We reject that reasoning. The standard of liability imposed by the Congress is at war with the one provided by Massachusetts. The standard of liability under the Massachusetts Death Act is punitive — i. e., “with reference to the degree” of culpability — not compensatory. The standard under the Tort Claims Act is “compensatory,” i. e., “measured by the pecuniary injuries” resulting from the death. There is nothing in the Massachusetts law which measures the damages by “pecuniary injuries.” The Massachusetts law, therefore, cannot be taken to define the nature of the damages that can be recovered under the Tort Claims Act.

In those States where punitive damages only are allowed for wrongful death, a limitation on the amount of liability has no relevance to the policy of placing limits on liability where damages are only compensatory. By definition, punitive damages are based upon the degree of the defendant’s culpability. Where a state legislature imposes a maximum limit on such a punitive measure, it has decided that this is the highest punishment which should be imposed on a wrongdoer. This- limitation, based as it is on concepts of punishment, cannot control a recovery from which Congress has eliminated all considerations of punishment.

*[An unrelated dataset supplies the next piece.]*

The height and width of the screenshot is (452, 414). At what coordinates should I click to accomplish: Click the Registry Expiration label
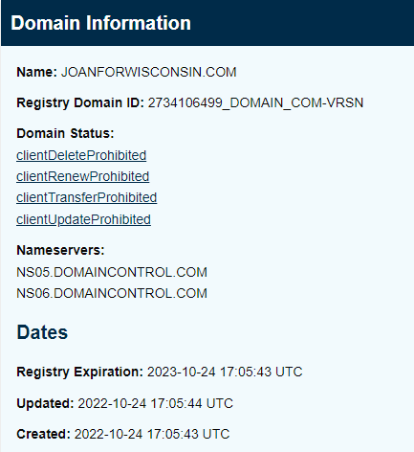(x=79, y=372)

Nor can it be concluded that the amendment was designed to remove discrimination in Alabama and Massachusetts between the recoveries allowed in suits against the Government and in suits against individual defendants. The amendment, in fact, perpetuates those differences. In suits in those States, recovery against the Government and against a private defendant will not be the same in identical circumstances. Where the degree of fault is high, but the pecuniary injury slight, a large recovery will represent the degree of the individual defendant’s culpability, but the Government will be liable only for the slight amount of damage actually, done. On the other hand, where fault is slight, but the pecuniary injury great, the individual defendant’s liability will similarly be less than that of the Government. These differences in recovery are inherent in the different measures of damages applicable in suits against the Government and against a private defendant where the State chooses to provide a punitive measure of damages for wrongful death.. By adopting in such a State a compensatory measure of damages in suits against the Government, Congress deliberately chose to permit these substantial differences in recovery to exist. We therefore cannot infer that Congress has, at the same time, provided that maximum recoveries be identical.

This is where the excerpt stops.